2011年1月6日木曜日

顧客目線にたった提案で活躍する小売業

スーパーを訪れると大量・多種類の商品が陳列されているが、自身が購入するブランドはほぼ固定化している。こうした点からも、現在の小売業の厳しい状況は実感できる。

スーパーの売り上げは14か月連続で対前年同月比を割り込み、百貨店では23カ月連続。コンビニでも8カ月連続である。そうしたなかで、地域に根差したローカルスーパーで業績を伸ばしている中小企業がある。

食品スーパーでは、ハローデイ(北九州)、オギノ(山梨)、ヤオコー(埼玉)、オオゼキ(東京)などである。彼らは何故、増収増益を果たせているのだろうか。
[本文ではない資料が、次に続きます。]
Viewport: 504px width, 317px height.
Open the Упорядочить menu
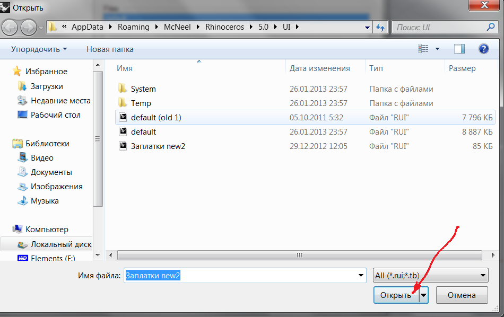pos(39,49)
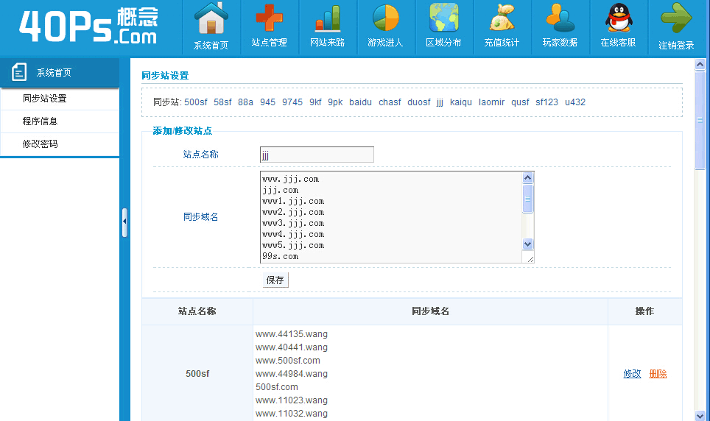This screenshot has width=710, height=421.
Task: Open 游戏进人 pie chart icon
Action: [x=385, y=20]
その答えが顧客目線にたった提案である。

例えばハローデイの売り場はディズニーランドのような「アミューズメントフードホール」だ。この施策は、買い物は楽しくないと感じる子供連れ顧客に対してのアンチテーゼだ。ヤオコーは、一食の炊事に15分しかかけない主婦のためのメニュー提案を提供し続けている。オオゼキの売り場は時間によって変化する。昼間の専業主婦と夕方の働く主婦では選ぶ食材が異なるからだ。

成長しているローカルスーパーは、顧客の悩みを解消できるようニーズを掬い取り、機敏に対応しているのだ。あのダイエーですら、最初の店は「良い品をどんどん安く」「既存の価格を破壊する」という理念のもと、当時の主婦の抱えている悩み(例:牛肉を安く買いたい)を解消するために安売りを徹底したのだ。

伸びる企業の共通項とは、顧客ニーズを的確に捉えていることだ。成功体験に甘んじることなく、常に顧客目線にたち、顧客の不満・不安を解消することだけが、会社の成長を約束してくれるのだ。